We present the clinical case of a 54-year old man with initial symptoms of radicular pain in the lower limbs (LL) which had been progressing for 2 weeks. This was associated with paraesthesia of the hands and feet. The baseline examination showed radicular pain and a tactile and pain sensory deficit with stocking and glove distribution. The gradual progression of bilateral radicular pain symptoms associated with asymmetrical weakness in the LL, which prevented the patient from standing and walking in the following weeks, led to him being hospitalised to undergo a comprehensive evaluation.

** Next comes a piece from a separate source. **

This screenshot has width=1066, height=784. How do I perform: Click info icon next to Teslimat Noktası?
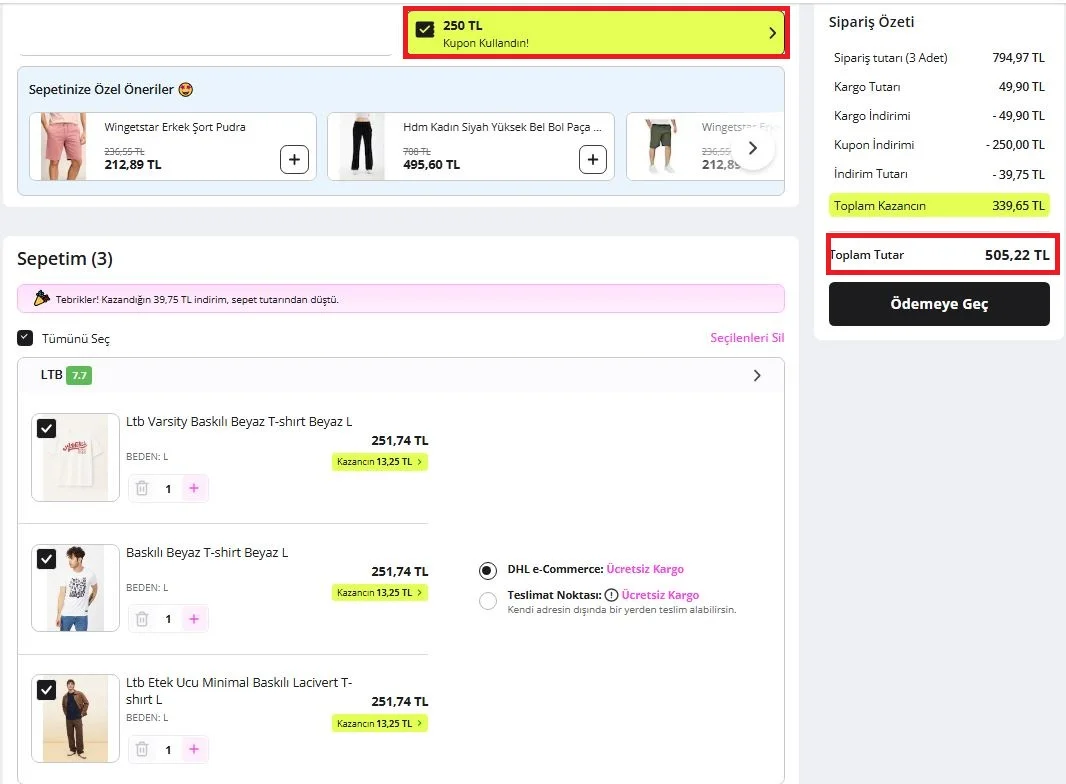611,595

The patient's medical history revealed signs of viral enteritis appearing several days or weeks before pain onset. Neurological examination showed, on the right foot, muscle strength of 0/5 on dorsiflexion and 2+/5 on plantar flexion; on the left foot, muscle strength was 2/5 on dorsiflexion and 3+/5 on plantar flexion. Deep tendon reflexes were also asymmetrical, and patellar reflexes in both legs were present but hypoactive. We recorded abolished right ankle reflex and hypoactive left ankle reflex. The sensory exam showed an asymmetrical sensory deficit. The patient experienced pain when standing and walking was initially impossible; analgesics (including morphine derivatives) were necessary to control pain. Additional laboratory testing included a complete blood test which yielded no relevant findings, and serology tests that were positive for antibodies to Campylobacter jejuni. The cerebrospinal fluid test revealed albuminocytologic dissociation, and the neurophysiological study showed presence of subacute polyradiculoneuritis with sensory and motor impairment that was predominantly axonal and asymmetrical in UL and LL (Fig. 1).

Figure 1.

Neurophysiological study: presence of subacute polyradiculoneuritis with predominantly distal axonal sensorimotor impairment, asymmetrically affecting the UL and LL.

(0.18MB).

We observed a very slow initial improvement after medical treatment and rehabilitation. Symptoms later relapsed with exacerbated motor impairment associated with autonomic dysfunction (tachycardia, excessive sweating), in addition to abdominal symptoms with bloody diarrhoea and a parallel increase in acute-phase reactants (PCR, VSG). We performed a colonoscopy that showed presence of non-necrotising epithelioid microgranulomas and deep ulcer compatible with Crohn disease-type inflammatory bowel disease (IBD).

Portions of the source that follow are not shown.